Strage di Reggio Emilia 1960

Il 7 luglio 1960, nel corso di una manifestazione sindacale, cinque operai reggiani, Lauro Farioli, Ovidio Franchi, Emilio Reverberi, Marino Serri, Afro Tondelli, tutti iscritti al PCI, furono uccisi dalle forze dell’ordine. Un reparto di 350 poliziotti sparò su un corteo di circa 20.000 manifestanti che, in un primo momento avevano respinto le cariche fatte con getti d’acqua e lacrimogeni. La strage rappresentò il momento più drammatico di una serie di
agitazioni e di mobilitazioni popolari causate dalla nascita del governo Tambroni, un
monocolore democristiano che si reggeva con l’appoggio esterno dei neofascisti del MSI e dalla scelta di Genova, medaglia d’oro della Resistenza, come città per lo svolgimento del congresso dell’MSI. Tambroni, autorizzò le forze dell’ordine a sparare in “situazioni di emergenza” ed alla fine di quelle settimane drammatiche si contarono undici morti e centinaia di feriti.
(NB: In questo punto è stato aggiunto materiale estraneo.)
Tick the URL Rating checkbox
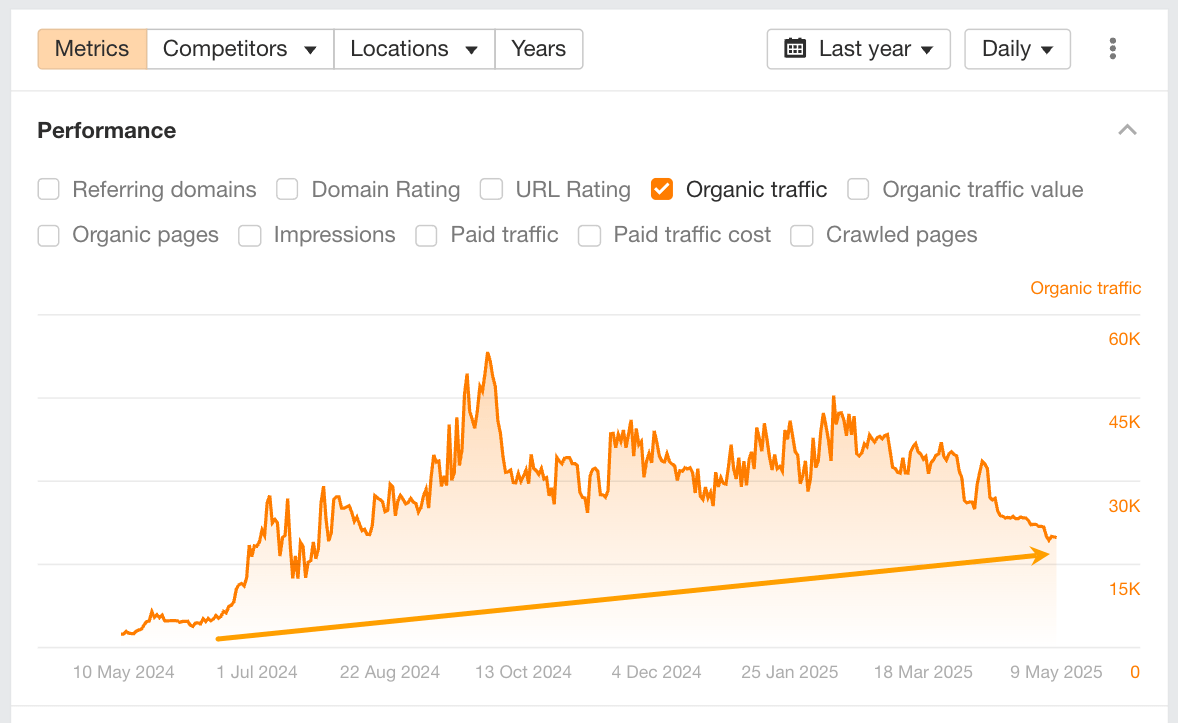This screenshot has width=1178, height=723. (x=491, y=189)
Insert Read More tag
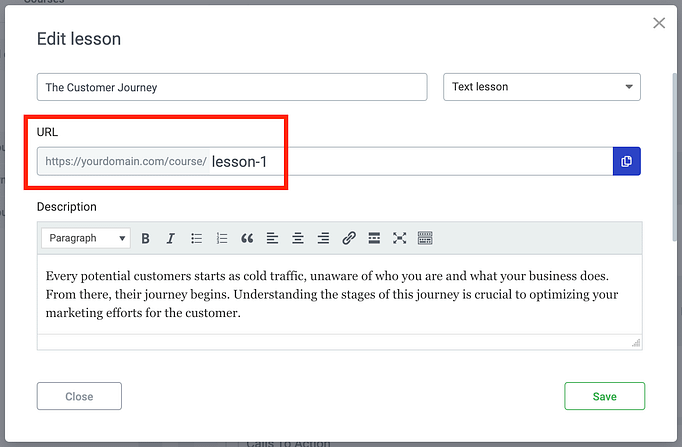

Furono sparati 182 colpi di mitra , 14 di moschetto e 39 di pistola , e una guardia di PS dichiarò di aver perduto 7 colpi di pistola. Sedici furono i feriti “ufficiali”, ovvero quelli portati in ospedale perché ritenuti in pericolo di vita, ma molti altri preferirono curarsi “clandestinamente”, allo scopo di non farsi identificare. I fatti furono narrati in una celebre canzone di Fausto Amodei, dal titolo “Per i morti di Reggio Emilia” e, più recentemente, nel romanzo di Paolo Nori del 2006 “Noi la farem vendetta” e nella canzone “Piccola Storia Ultras” del gruppo musicale reggiano Offlaga Disco Pax (2012).